NATO's commander for southeastern Europe, U.S. Admiral Gregory Johnson, said it could be seen as intimidation and "it cannot be taken lightly."
He told reporters after meeting Kosovo Prime Minister Bajram Rexhepi that they had talked about "appropriate action to be taken".
ANA has in the past claimed responsibility in statements on its Web site for several attacks in the volatile Balkans. One was an attempt to blow up a Kosovo railway one year ago.
The funeral was believed to be the first time uniformed members of the group, branded a terrorist organisation by Kosovo's U.N.-led administration last year, were seen in public.

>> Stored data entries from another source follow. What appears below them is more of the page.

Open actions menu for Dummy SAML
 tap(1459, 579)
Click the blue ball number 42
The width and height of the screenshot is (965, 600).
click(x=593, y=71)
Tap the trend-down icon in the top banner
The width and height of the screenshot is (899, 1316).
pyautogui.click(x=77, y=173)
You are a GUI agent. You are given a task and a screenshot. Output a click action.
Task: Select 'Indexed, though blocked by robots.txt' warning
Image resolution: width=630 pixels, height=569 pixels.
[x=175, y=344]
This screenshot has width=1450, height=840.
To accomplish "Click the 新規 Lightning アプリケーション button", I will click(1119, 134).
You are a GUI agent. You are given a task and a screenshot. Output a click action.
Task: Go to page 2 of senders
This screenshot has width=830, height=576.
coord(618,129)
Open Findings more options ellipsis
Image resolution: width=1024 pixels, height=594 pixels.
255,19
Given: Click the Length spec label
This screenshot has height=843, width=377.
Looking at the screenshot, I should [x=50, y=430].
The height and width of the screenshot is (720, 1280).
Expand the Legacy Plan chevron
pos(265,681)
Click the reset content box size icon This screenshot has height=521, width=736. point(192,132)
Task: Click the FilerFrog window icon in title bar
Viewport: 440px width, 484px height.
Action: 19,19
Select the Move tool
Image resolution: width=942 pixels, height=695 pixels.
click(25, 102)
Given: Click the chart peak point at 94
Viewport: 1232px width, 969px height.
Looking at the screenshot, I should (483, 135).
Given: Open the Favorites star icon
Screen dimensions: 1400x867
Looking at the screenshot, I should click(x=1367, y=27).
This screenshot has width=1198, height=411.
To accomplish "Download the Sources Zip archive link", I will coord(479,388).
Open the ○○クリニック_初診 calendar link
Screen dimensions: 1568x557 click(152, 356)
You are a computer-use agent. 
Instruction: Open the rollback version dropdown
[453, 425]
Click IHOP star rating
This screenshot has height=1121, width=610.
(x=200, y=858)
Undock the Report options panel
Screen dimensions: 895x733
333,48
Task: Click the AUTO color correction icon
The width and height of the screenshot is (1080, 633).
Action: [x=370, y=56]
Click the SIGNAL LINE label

"We swear on the graves of national martyrs that we will not stop on our path towards national liberation and unification," a man in uniform told a crowd of several hundred people."We came here to warn collaborators with old and new occupiers."
The group advocates a Greater Albania including Albania proper, Kosovo, and parts of western Macedonia, southern Serbia and Montenegro -- an idea rejected by the West and Albania.
Some diplomats have dismissed the group as little more than an "Internet army" or a band of criminals. "They are too small and unlikely to get much support," said one Western official.
Kosovo became a de facto international protectorate after NATO's 1999 bombing campaign to halt Serbian suppression of the the province's independence-seeking Albanian majority.
In the worst outbreak of violence since the United Nations and NATO established control, Albanian mobs in mid-March attacked Serb villages and churches in two days of violence that killed 19 people and injured hundreds from both communities.